INSTRUCTIONS TO FOLLOW:
Report each line of the entries that includes "icon" by copying it.

EXTRACTED INFORMATION:
------------------------------------------------------------------------

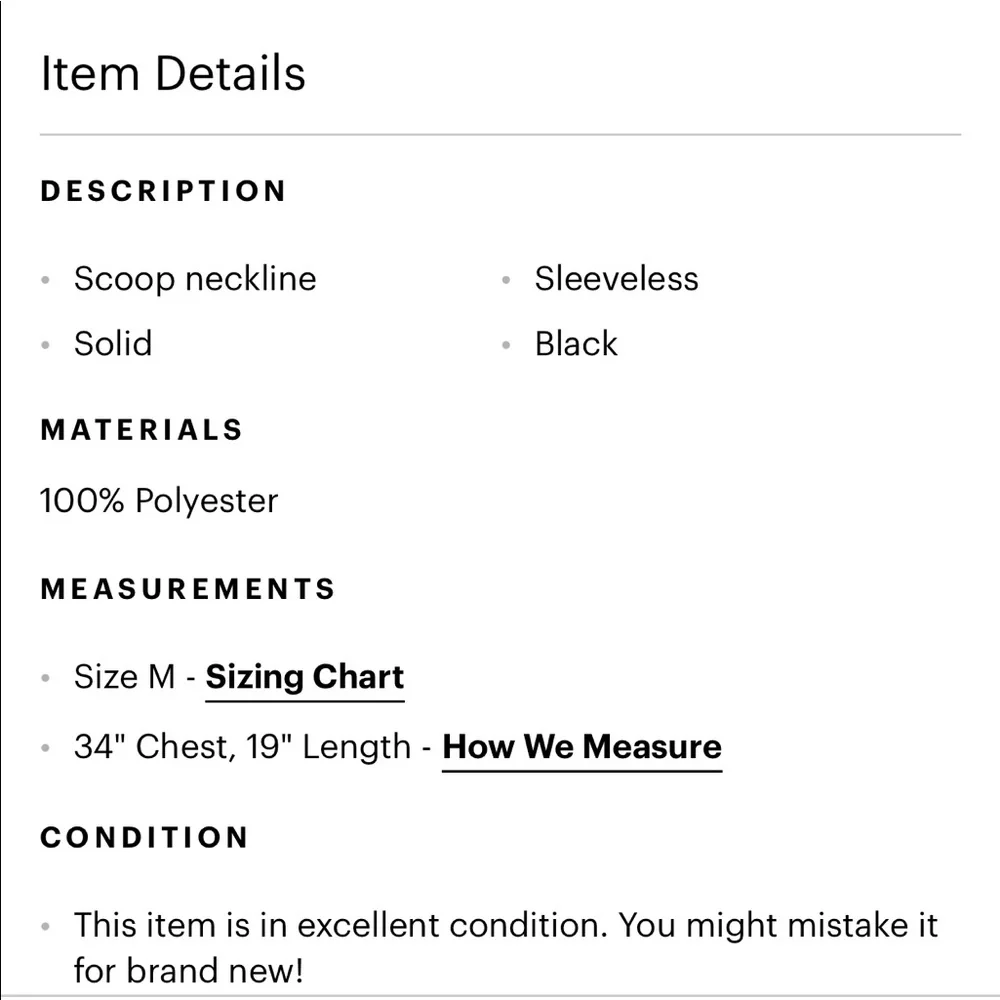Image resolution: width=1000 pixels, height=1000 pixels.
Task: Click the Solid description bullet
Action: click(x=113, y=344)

------------------------------------------------------------------------

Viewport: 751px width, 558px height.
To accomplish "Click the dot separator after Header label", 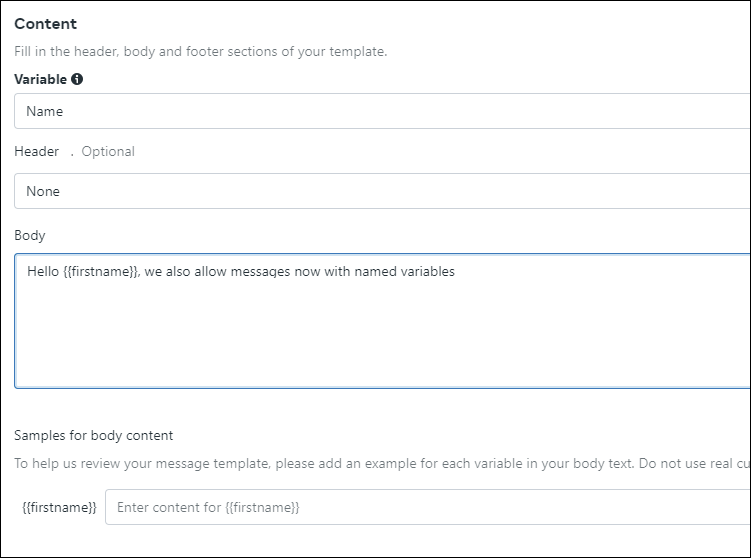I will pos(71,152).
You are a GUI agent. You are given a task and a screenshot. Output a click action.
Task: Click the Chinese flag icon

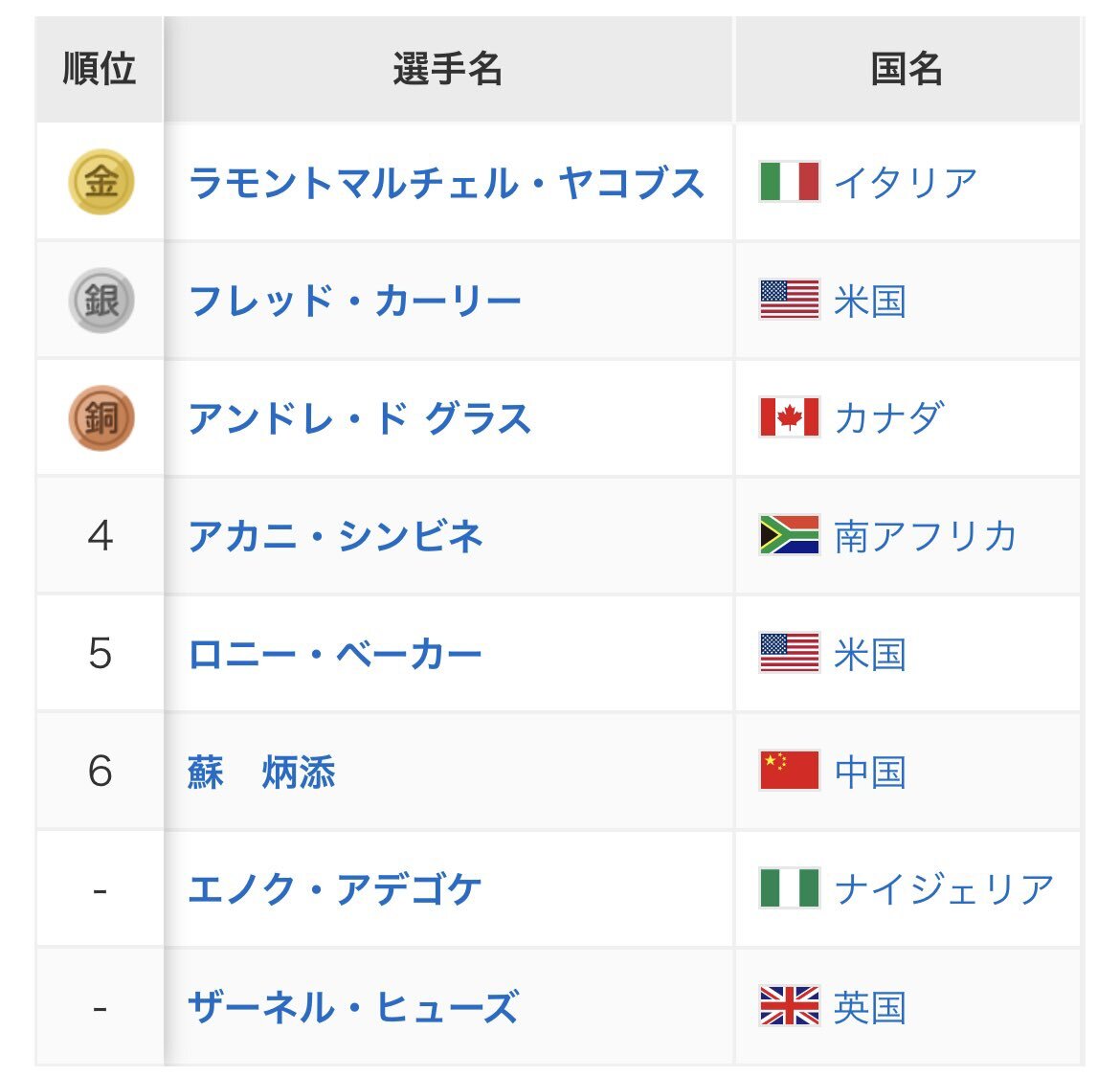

------------------------------------------------------------------------

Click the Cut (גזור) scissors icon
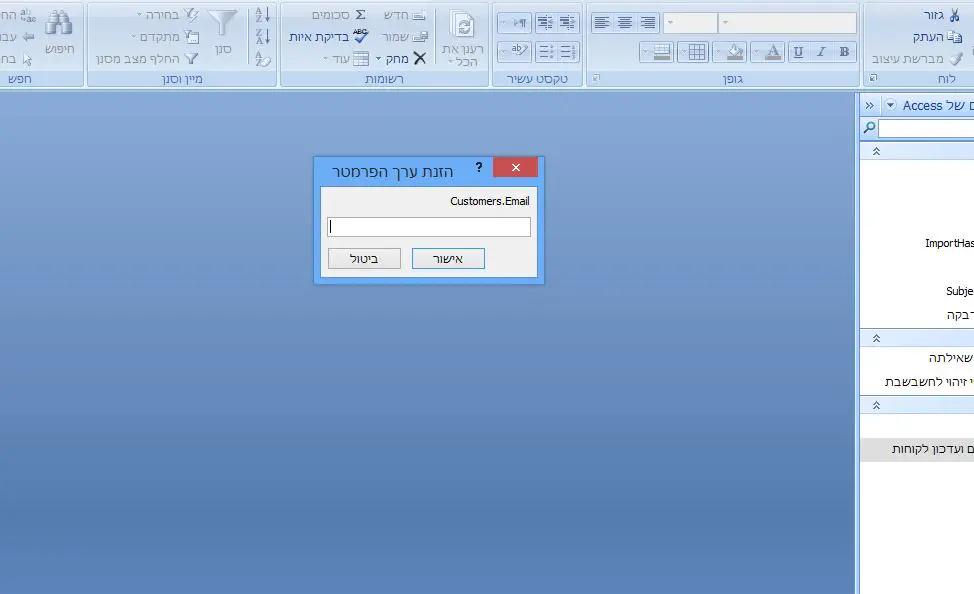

------------------------------------------------------------------------

WRITTEN SOLUTION:
Task: Click the Chinese flag icon
Click the Cut (גזור) scissors icon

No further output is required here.